[Stored data entries]
Segment Open

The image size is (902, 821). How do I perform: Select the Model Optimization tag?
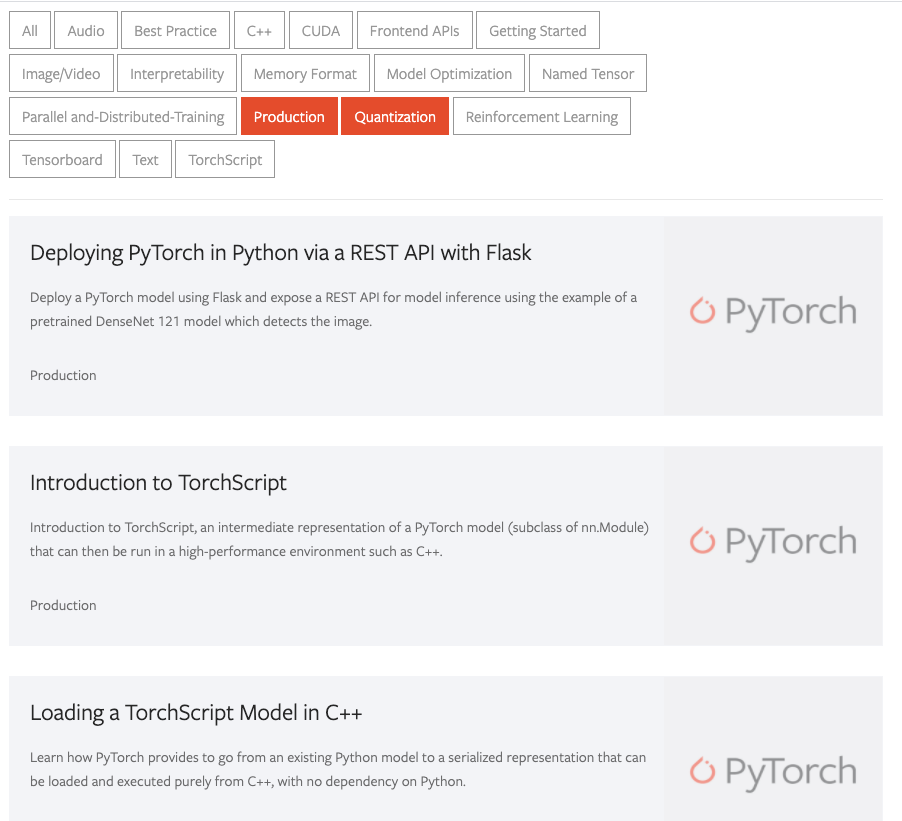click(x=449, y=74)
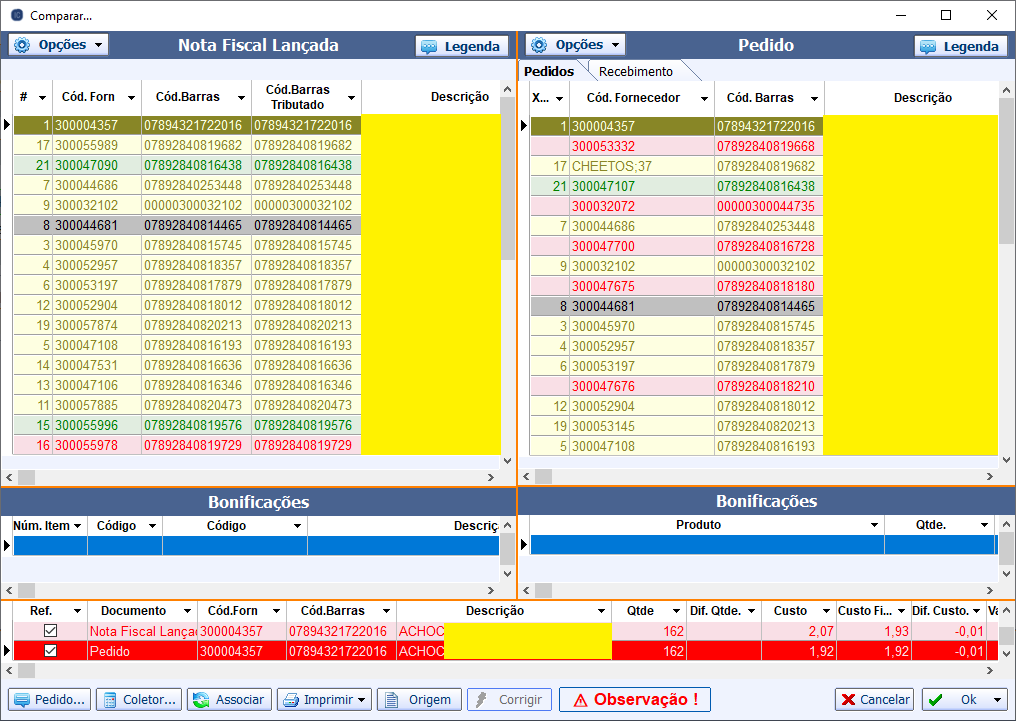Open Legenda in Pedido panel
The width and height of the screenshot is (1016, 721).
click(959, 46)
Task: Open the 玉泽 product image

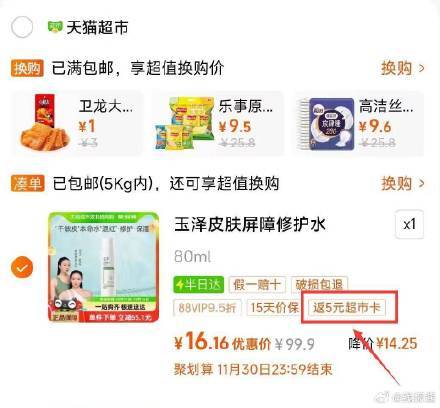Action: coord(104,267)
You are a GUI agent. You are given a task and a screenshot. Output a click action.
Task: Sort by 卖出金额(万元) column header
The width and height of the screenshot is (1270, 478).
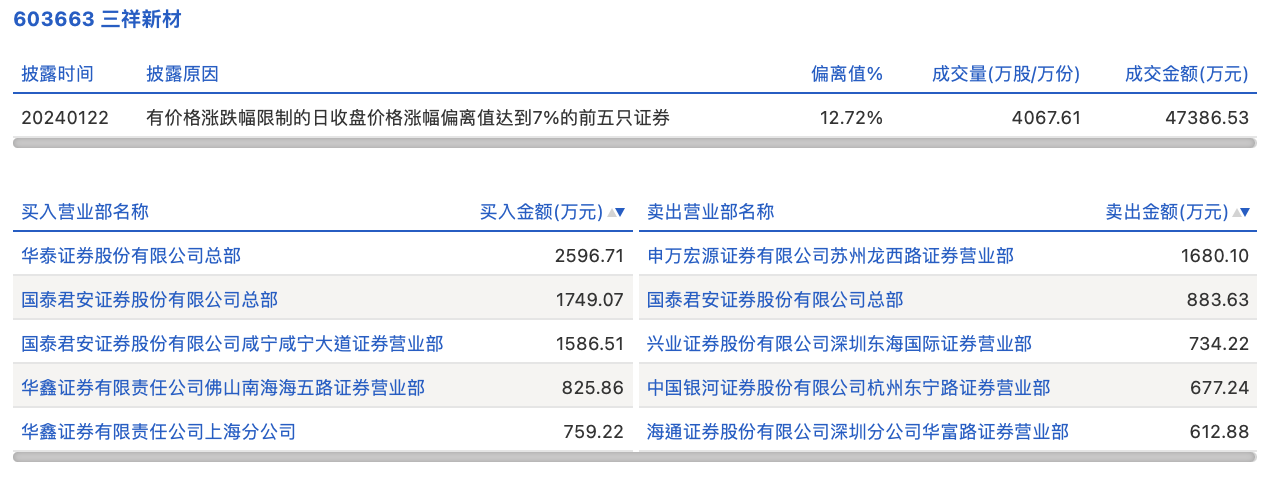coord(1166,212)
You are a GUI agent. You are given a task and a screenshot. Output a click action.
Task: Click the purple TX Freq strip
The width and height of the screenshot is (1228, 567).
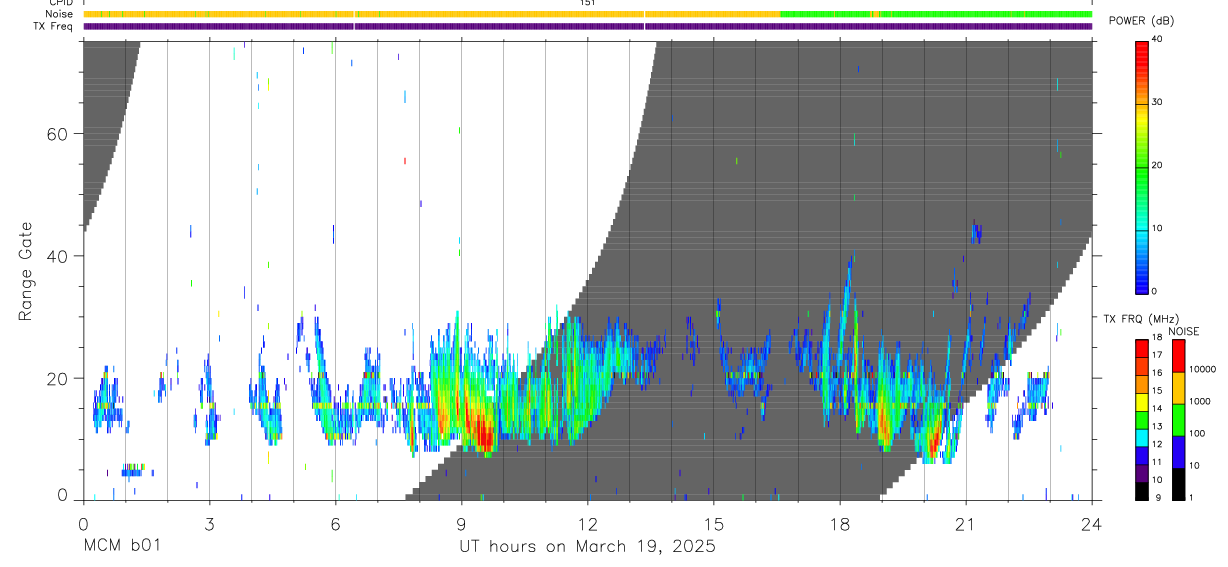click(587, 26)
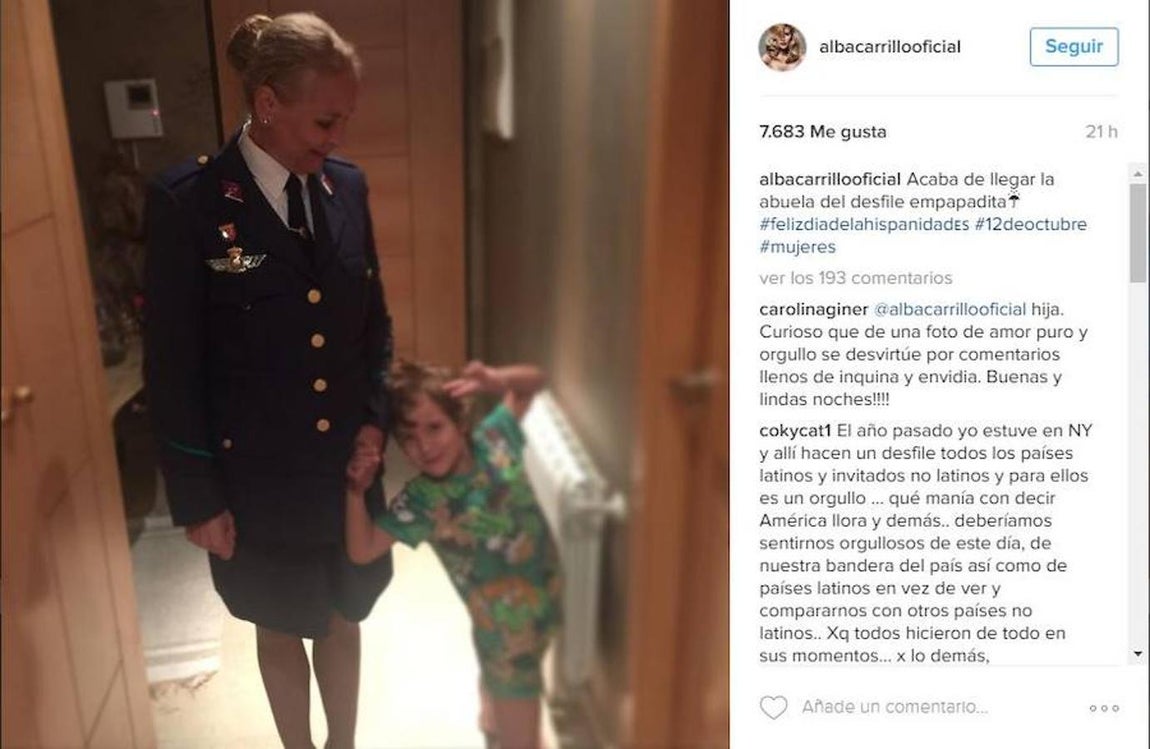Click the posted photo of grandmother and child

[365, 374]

Segment Closed

▶ **Try it**
Copy out all the data above exactly, minus the images.

▶ **Expected answer**
The image size is (902, 821). How do I perform: Select the Model Optimization tag?
click(x=449, y=74)
Open Legenda in Pedido panel
The width and height of the screenshot is (1016, 721).
click(959, 46)
Task: Open the 玉泽 product image

Action: coord(104,267)
You are a GUI agent. You are given a task and a screenshot. Output a click action.
Task: Sort by 卖出金额(万元) column header
The width and height of the screenshot is (1270, 478).
coord(1166,212)
You are a GUI agent. You are given a task and a screenshot. Output a click action.
Task: Click the purple TX Freq strip
The width and height of the screenshot is (1228, 567).
click(587, 26)
Click the posted photo of grandmother and child

[365, 374]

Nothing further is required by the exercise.